> [REQUIREMENT]
From the entries below, please output exactly the lines starting at the one containing "مشاهده سریع (104, 1174)" and ending at the one containing "مکانیکال سیل delco دلکو کانادا (64, 50)", both included.

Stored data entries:
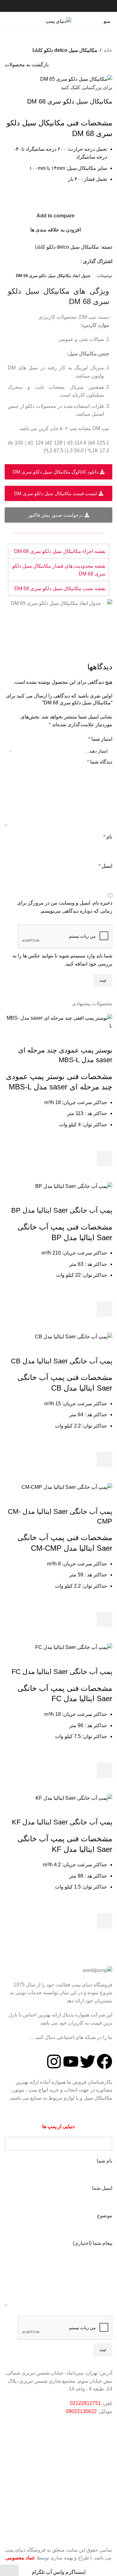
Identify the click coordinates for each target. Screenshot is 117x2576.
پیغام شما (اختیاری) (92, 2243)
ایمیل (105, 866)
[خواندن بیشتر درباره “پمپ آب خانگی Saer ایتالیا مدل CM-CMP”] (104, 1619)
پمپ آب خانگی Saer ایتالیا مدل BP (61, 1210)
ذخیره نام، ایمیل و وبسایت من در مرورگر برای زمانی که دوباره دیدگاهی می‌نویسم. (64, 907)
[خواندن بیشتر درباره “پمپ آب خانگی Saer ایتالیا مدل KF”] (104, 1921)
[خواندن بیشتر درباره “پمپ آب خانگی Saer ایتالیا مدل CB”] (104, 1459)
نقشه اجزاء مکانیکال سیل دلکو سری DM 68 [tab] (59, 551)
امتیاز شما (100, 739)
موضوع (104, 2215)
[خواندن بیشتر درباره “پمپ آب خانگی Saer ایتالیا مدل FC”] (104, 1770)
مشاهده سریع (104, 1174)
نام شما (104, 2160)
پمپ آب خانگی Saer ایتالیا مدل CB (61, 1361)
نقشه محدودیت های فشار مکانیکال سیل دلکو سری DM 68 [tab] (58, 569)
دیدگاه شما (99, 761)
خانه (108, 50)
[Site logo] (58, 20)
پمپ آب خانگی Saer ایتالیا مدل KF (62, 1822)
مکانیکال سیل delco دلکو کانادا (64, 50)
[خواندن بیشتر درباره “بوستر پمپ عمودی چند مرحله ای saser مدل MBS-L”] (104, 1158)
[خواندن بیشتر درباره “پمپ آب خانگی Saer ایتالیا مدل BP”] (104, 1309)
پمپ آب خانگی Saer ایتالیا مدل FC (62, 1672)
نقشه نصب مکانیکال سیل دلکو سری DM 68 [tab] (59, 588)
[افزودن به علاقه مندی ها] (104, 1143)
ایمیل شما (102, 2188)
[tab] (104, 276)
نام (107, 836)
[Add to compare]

> [ANSWER AREA]
مشاهده سریع (104, 1174)
نام شما (104, 2160)
پمپ آب خانگی Saer ایتالیا مدل CB (61, 1361)
نقشه محدودیت های فشار مکانیکال سیل دلکو سری DM 68 [tab] (58, 569)
دیدگاه شما (99, 761)
خانه (108, 50)
[Site logo] (58, 20)
پمپ آب خانگی Saer ایتالیا مدل KF (62, 1822)
مکانیکال سیل delco دلکو کانادا (64, 50)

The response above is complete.